İran ve Türkiye'nin ortak korkutma taktiği: ABD

Mısır'daki devrim rüzgarının etkisinin iyiden iyiye hissedildiği İran'da son bir haftada yaşananları dikkatle takip ediyorum. Muhalifler her türlü baskıya rağmen sokaklara çıkıp reform isteklerini dillendiriyorlar. Ancak son Cumhurbaşkanlığı seçimi sonrası yaşanan kanlı sokak çatışmaları muhaliflerin gözünü korkutmuşa benziyor; Devrim Muhafızları ve motosikletli Besicler'in estirdiği terör ortamında, daha fazla özgürlük ve demokrasi taleplerinde bulunanların sesi şimdilik güçlü çıkmıyor. Ancak bu durumun çok da uzun sürmeyeceğini düşünüyorum. İslam Devrimi'nin 33. yılının kutlandığı İran'da, bir değişimin mecburiyeti öne çıkıyor. Benim asıl dikkatimi çeken, İran'da yaşananların, Türkiye'deki son Cumhurbaşkanlığı seçimi öncesinde yaşananlarla olan tıpa tıp benzerliği. 2007'de statükonun değişmesini istemeyen ve kendilerini Cumhuriyet'e sahip çıkanlar olarak konumlayan kitleler meydanlara çıkmış ve Abdullah Gül'ün Cumhurbaşkanı olmasını engellemeye çalışmışlardı. İran'da da statüko taraftarları muhaliflerin sesini bastırmak için meydanlarda. İlginçtir; 2007'deki protesto gösterilerinde Abdullah Gül'ün adının ABDullah Gül olarak yazıldığı posterler açılmıştı. Böyle yapılarak Gül'e ABD'nin adamı damgası vurulmak istenmişti. İran'da da aynı mantığın hüküm sürdüğü görülüyor zira statükonun değişmesini istemeyenler muhalif lider Mir Hüseyin Musavi'nin ismini mUSAvi olarak yazmışlar pankartlara. 

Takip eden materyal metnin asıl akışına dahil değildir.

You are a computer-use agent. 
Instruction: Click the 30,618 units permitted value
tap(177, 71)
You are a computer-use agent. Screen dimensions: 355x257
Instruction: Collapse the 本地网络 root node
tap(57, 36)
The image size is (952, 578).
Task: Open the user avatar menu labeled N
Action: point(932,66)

Statükonun değişmesinden korkanlar her iki ülkede de aynı taktiği uyguluyor. Değişime direnme mesajı her iki ülkede de ABD üzerinden veriliyor. Yerleşik düzenin reforma tabi tutulmasını isteyenler her iki ülkede de ABD bağlantılı olmakla suçlanıyor, halka ve dünyaya bu şekilde lanse ediliyor. Kuşkusuz bu taktik, Türkiye'de ters tepti. Ancak İran'da nasıl bir sonuç alacak bilemiyorum. Ama şunu unutmamalıyız ki; her ne kadar ABD, İran'daki muhalif hareketleri desteklediğini belirtse de, ülkeye nüfuz edebilmiş değil. Daha önce de değinmiştim; Mir Hüseyin Musavi de, diğer muhalif lider Mehdi Kerrubi de, rejimin kökten değişmesini değil, reforma tabi tutulmasını ve demokrasinin hayata geçirilmesini istiyor. İran; dünyaya kapalı, baskıcı, tek tip yönetim tarzını bu şekilde daha fazla devam ettiremez. Mahmud Ahmedinejat bir an önce halkın ve muhaliflerin sesine kulak vermeli ve İran'ı demokrasi yoluna sokmalı.